Saved entries:
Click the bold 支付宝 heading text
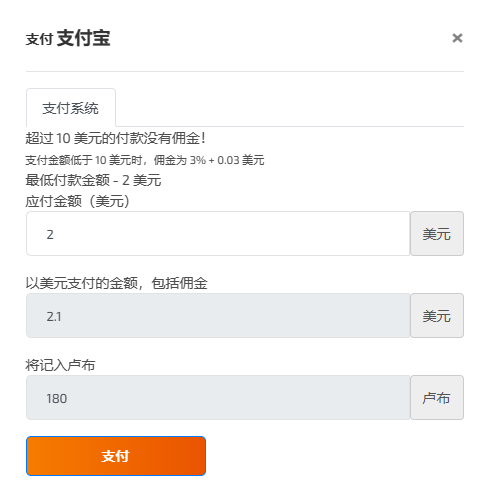481x499 pixels. pos(83,38)
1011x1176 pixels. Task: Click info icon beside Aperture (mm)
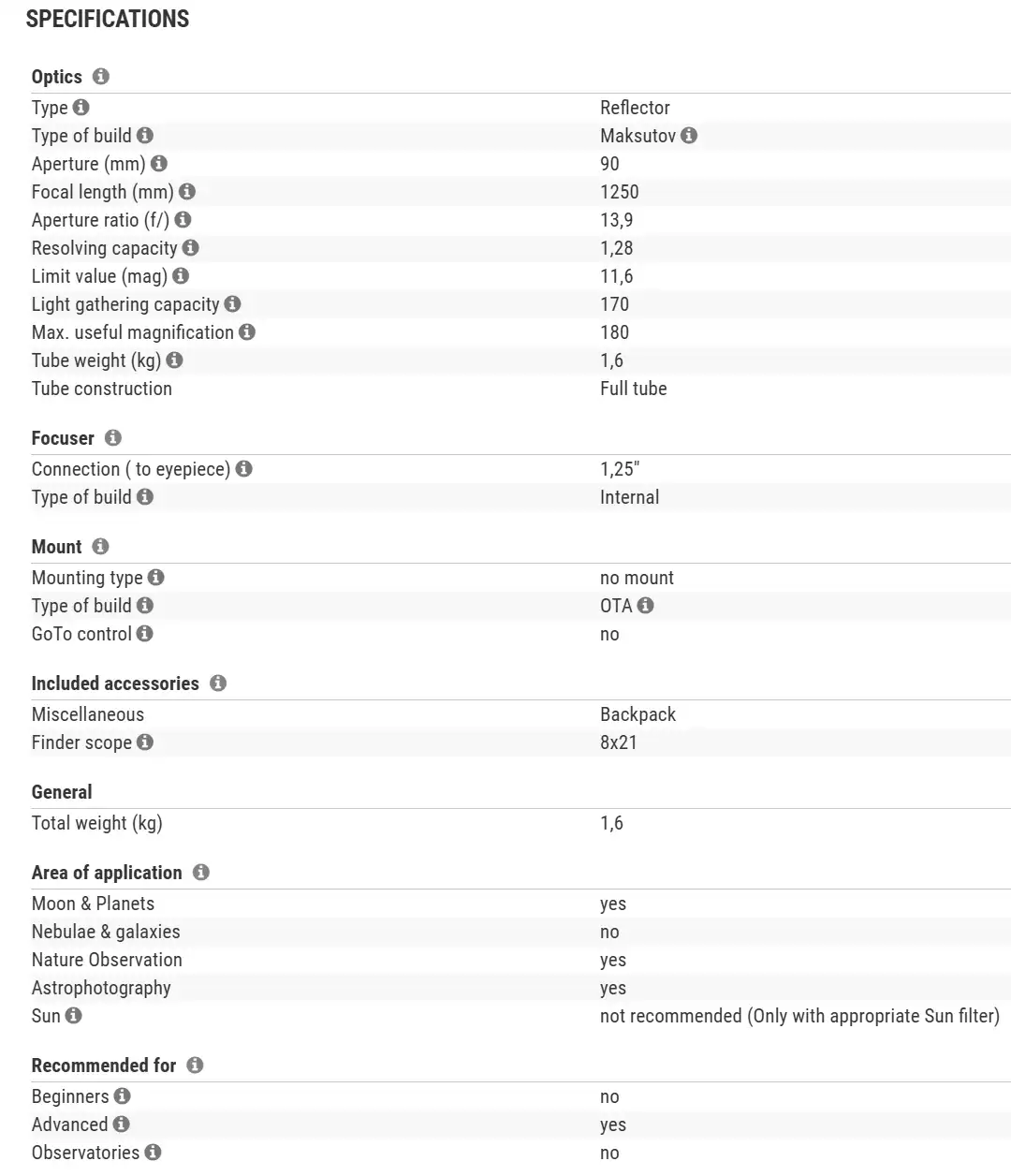point(159,164)
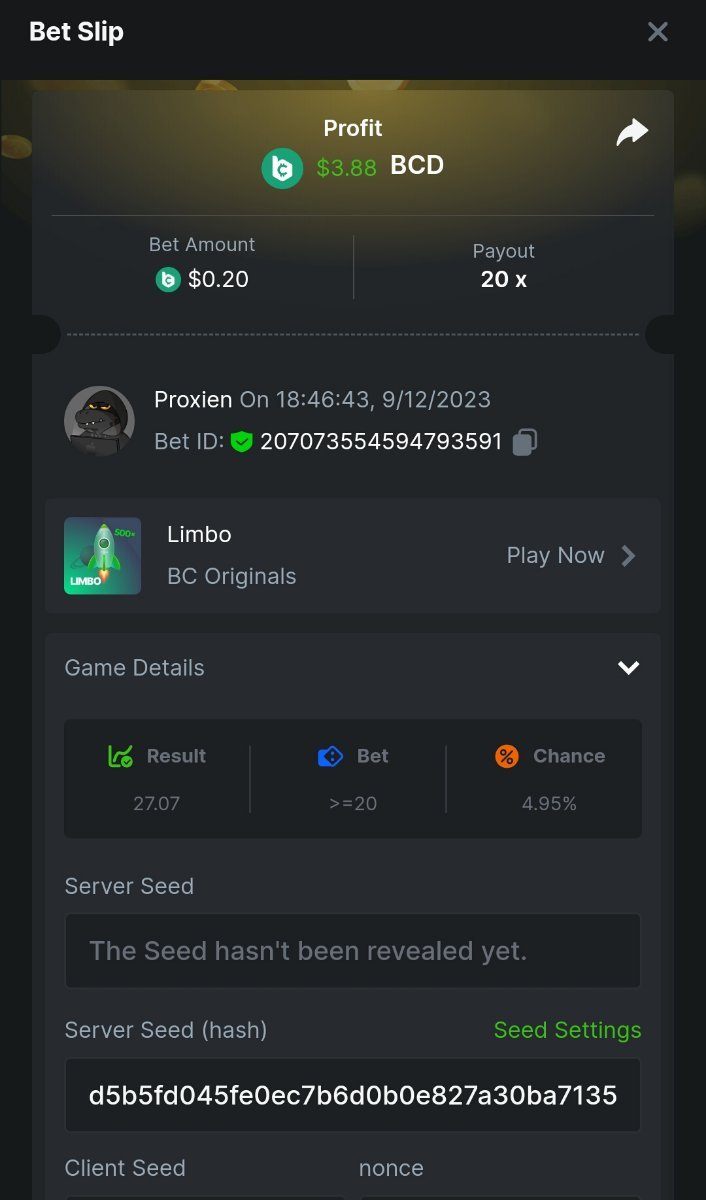Click the share arrow icon
The height and width of the screenshot is (1200, 706).
tap(632, 132)
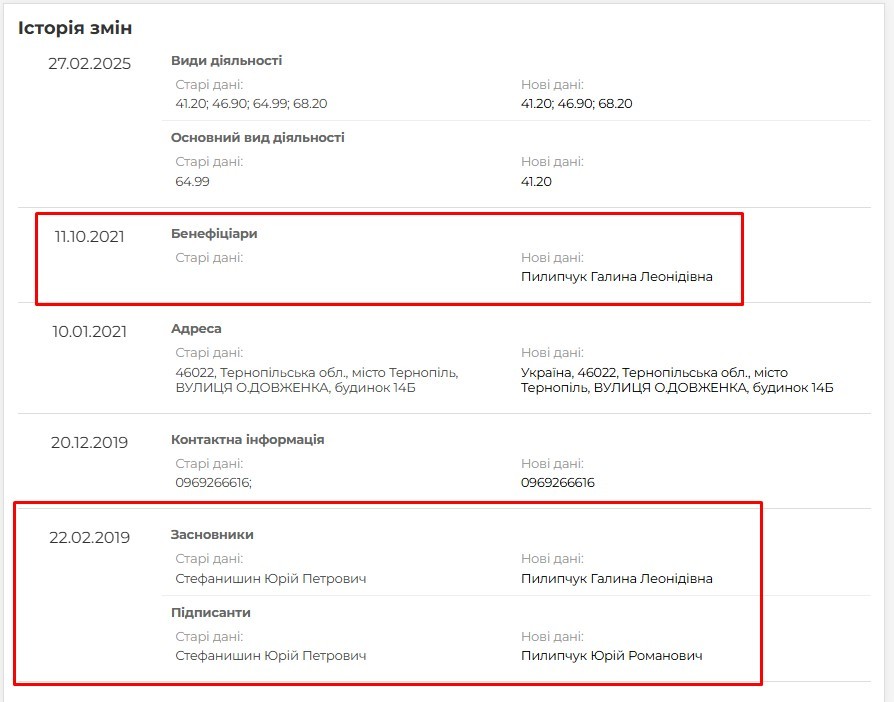Click old founder Стефанишин Юрій Петрович under Засновники
894x702 pixels.
click(x=271, y=578)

■ What the task requires: The required output is every line from the one containing "1011x1176 pixels. Task: Click" through the last line of the records, inclusive, reproduced exactly and without pictures.

■ Written reply:
1011x1176 pixels. Task: Click info icon beside Aperture (mm)
point(159,164)
Click the share arrow icon
The height and width of the screenshot is (1200, 706).
tap(632, 132)
Click old founder Стефанишин Юрій Петрович under Засновники
894x702 pixels.
click(x=271, y=578)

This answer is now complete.